| READING TEXT |
__________

Netcompany Group A/S' (CPH:NETC) Intrinsic Value Is Potentially 46% Above Its Share Price
Key Insights
- Using the 2 Stage Free Cash Flow to Equity, Netcompany Group fair value estimate is kr.507
- Netcompany Group's kr.346 share price signals that it might be 32% undervalued
- Analyst price target for NETC is kr.340 which is 33% below our fair value estimate
Today we will run through one way of estimating the intrinsic value of Netcompany Group A/S (CPH:NETC) by taking the expected future cash flows and discounting them to their present value. Our analysis will employ the Discounted Cash Flow (DCF) model. There's really not all that much to it, even though it might appear quite complex.
We would caution that there are many ways of valuing a company and, like the DCF, each technique has advantages and disadvantages in certain scenarios. If you still have some burning questions about this type of valuation, take a look at the Simply Wall St analysis model.
View our latest analysis for Netcompany Group
The Calculation
We're using the 2-stage growth model, which simply means we take in account two stages of company's growth. In the initial period the company may have a higher growth rate and the second stage is usually assumed to have a stable growth rate. In the first stage we need to estimate the cash flows to the business over the next ten years. Where possible we use analyst estimates, but when these aren't available we extrapolate the previous free cash flow (FCF) from the last estimate or reported value. We assume companies with shrinking free cash flow will slow their rate of shrinkage, and that companies with growing free cash flow will see their growth rate slow, over this period. We do this to reflect that growth tends to slow more in the early years than it does in later years.
A DCF is all about the idea that a dollar in the future is less valuable than a dollar today, so we need to discount the sum of these future cash flows to arrive at a present value estimate:
10-year free cash flow (FCF) forecast
2025 | 2026 | 2027 | 2028 | 2029 | 2030 | 2031 | 2032 | 2033 | 2034 | |
Levered FCF (DKK, Millions) | kr.791.0m | kr.945.5m | kr.1.06b | kr.1.15b | kr.1.22b | kr.1.28b | kr.1.33b | kr.1.37b | kr.1.40b | kr.1.43b |
Growth Rate Estimate Source | Analyst x2 | Analyst x2 | Est @ 11.81% | Est @ 8.62% | Est @ 6.38% | Est @ 4.81% | Est @ 3.72% | Est @ 2.95% | Est @ 2.41% | Est @ 2.04% |
Present Value (DKK, Millions) Discounted @ 6.2% | kr.745 | kr.838 | kr.883 | kr.903 | kr.905 | kr.893 | kr.872 | kr.846 | kr.815 | kr.784 |
("Est" = FCF growth rate estimated by Simply Wall St)

__________

| DATASET RECORDS |
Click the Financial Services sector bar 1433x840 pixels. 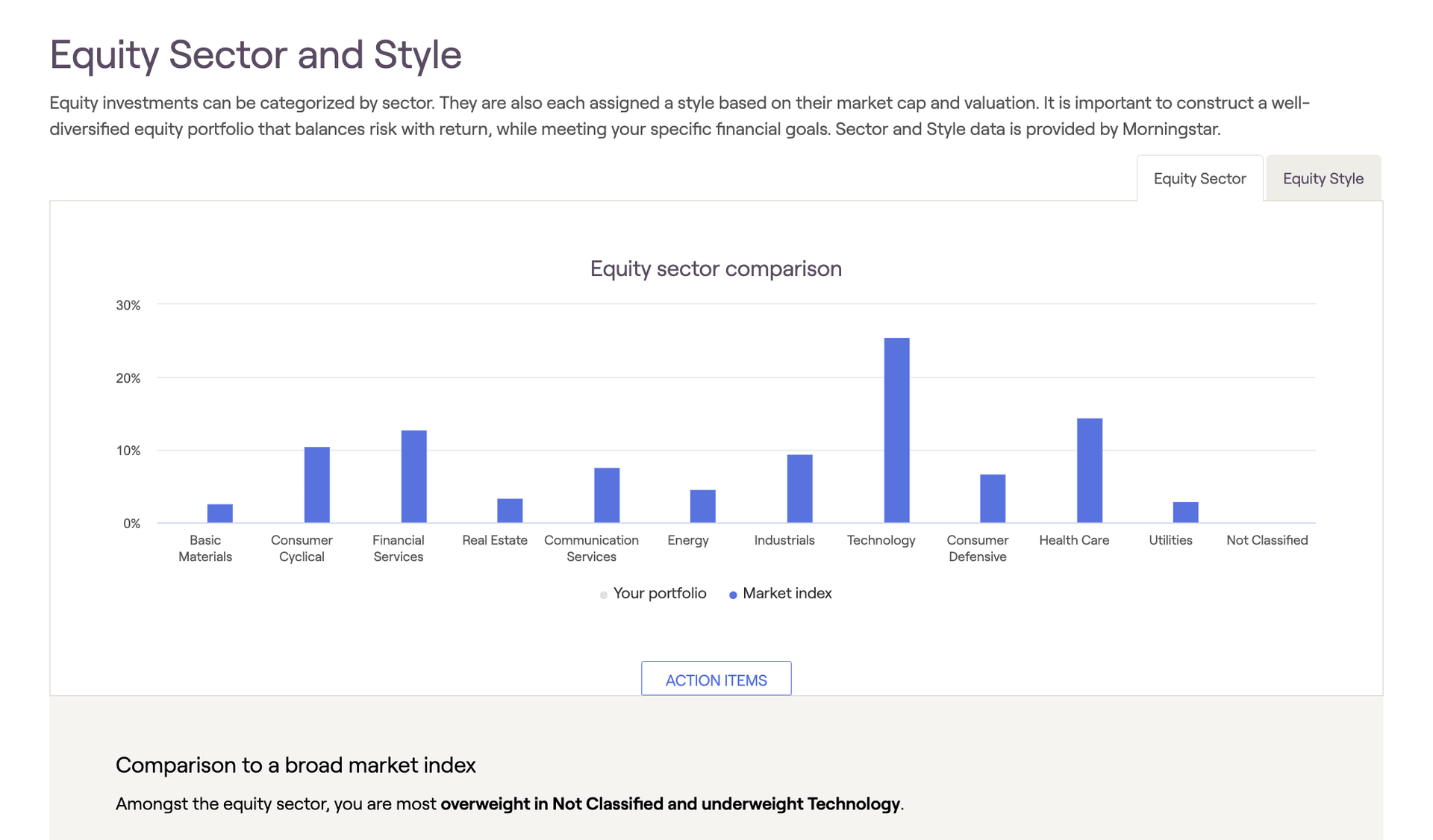pos(414,476)
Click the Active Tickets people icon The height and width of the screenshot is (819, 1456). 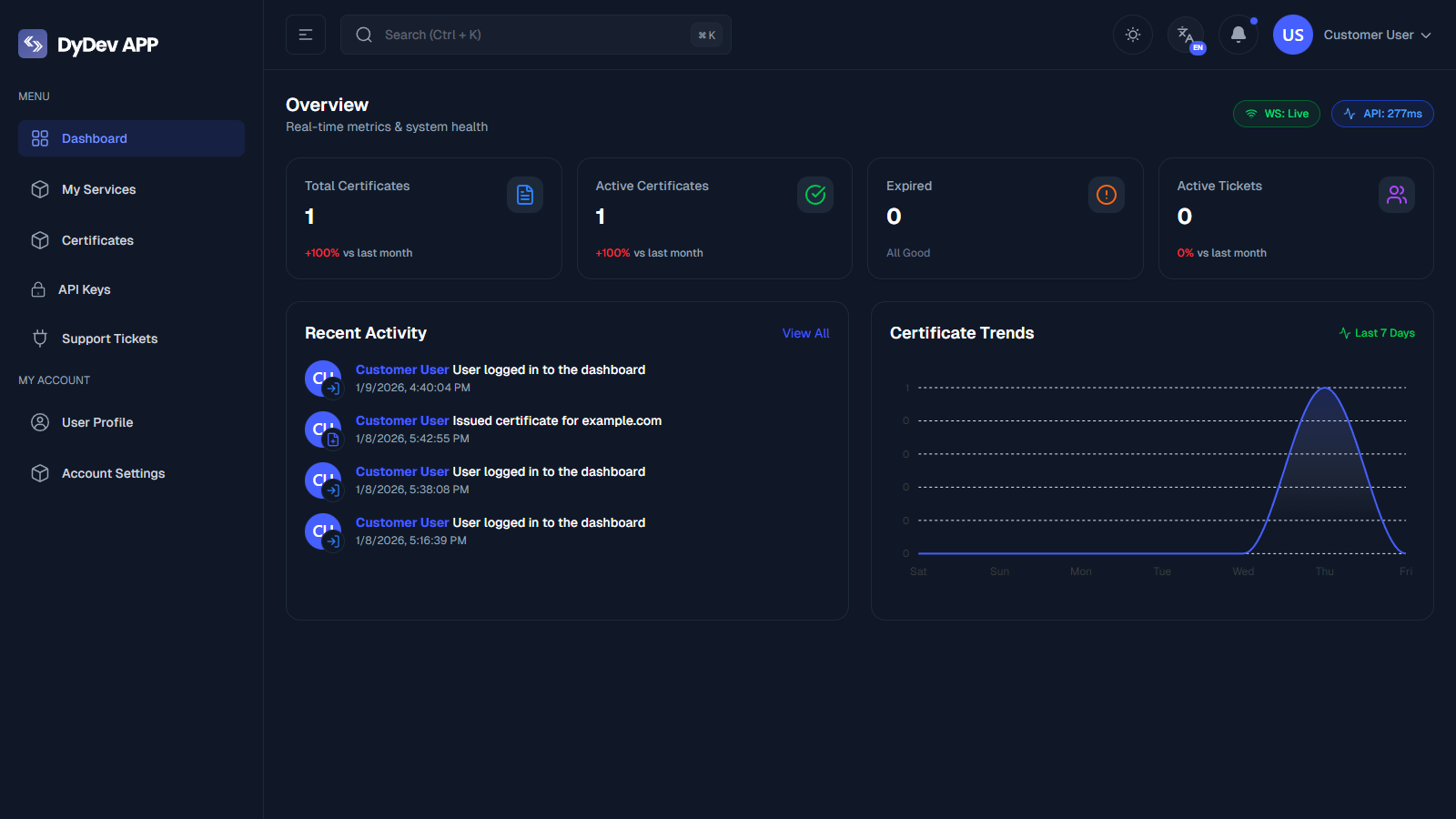(x=1397, y=194)
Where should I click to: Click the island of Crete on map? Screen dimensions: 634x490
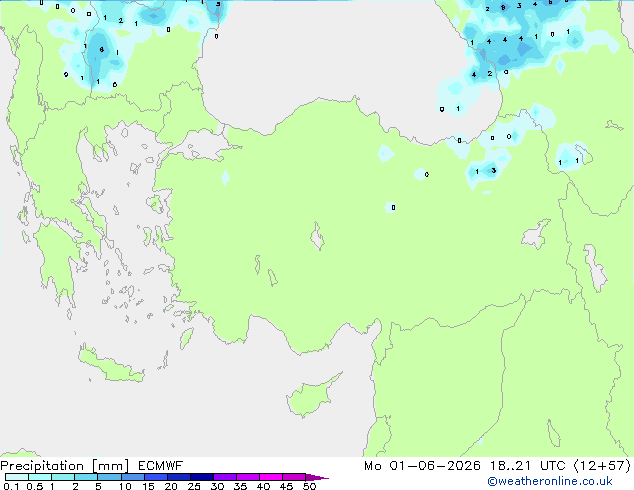111,365
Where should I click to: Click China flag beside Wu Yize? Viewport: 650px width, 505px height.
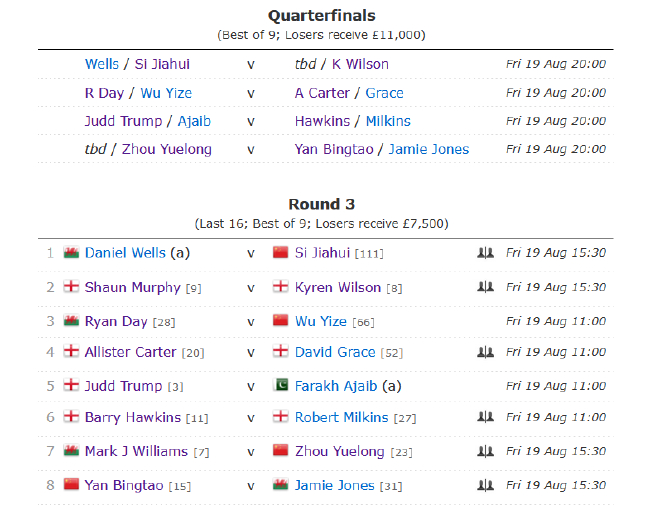[x=281, y=320]
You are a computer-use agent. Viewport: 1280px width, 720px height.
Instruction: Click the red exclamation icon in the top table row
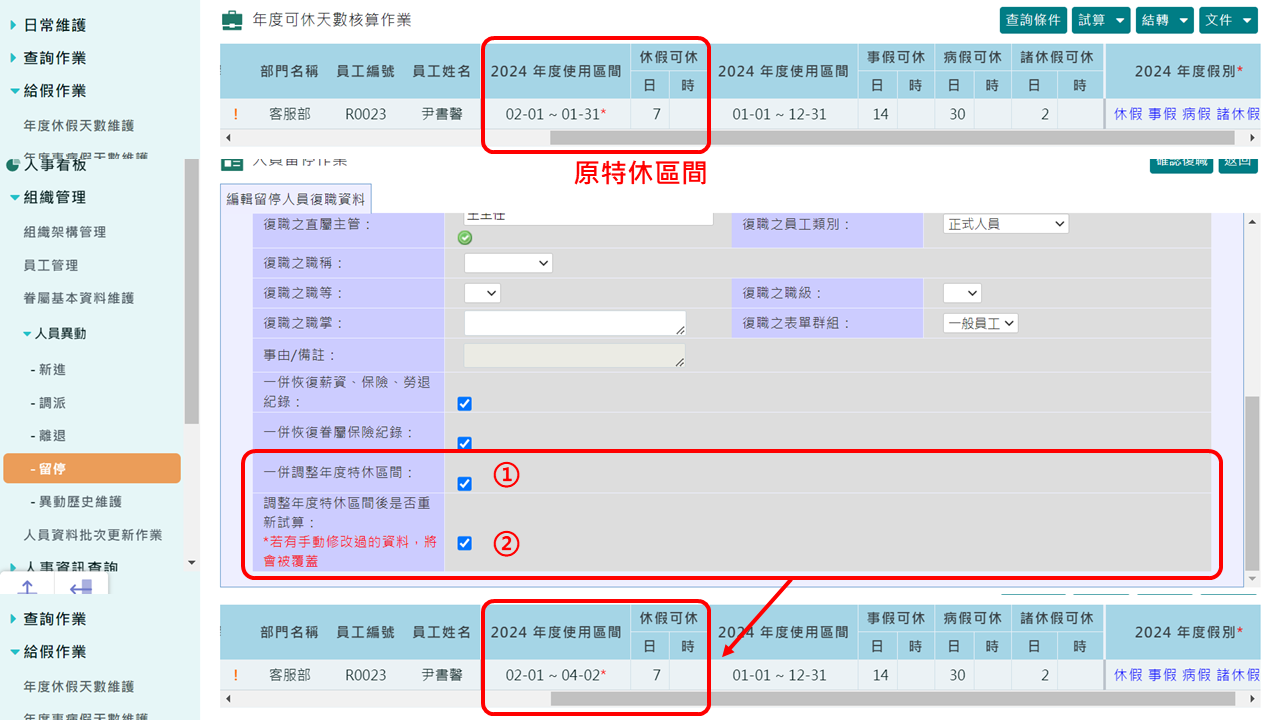[237, 113]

__________

| WHAT THIS EXERCISE ASKS |
**1.** Copy the part of the Netcompany Group valuation article that begins at the words "We would caution" and stops after "St analysis model.", changing "burning questions" to "pressing questions".
**2.** Select every line of the records that contains the word "should" and copy each one.
The text and the records have nothing to do with each other.

| EXERCISE ANSWERS |
**1.**
We would caution that there are many ways of valuing a company and, like the DCF, each technique has advantages and disadvantages in certain scenarios. If you still have some pressing questions about this type of valuation, take a look at the Simply Wall St analysis model.

**2.**
Where should I click to: Click the island of Crete on map? Screen dimensions: 634x490
Where should I click to: Click China flag beside Wu Yize? Viewport: 650px width, 505px height.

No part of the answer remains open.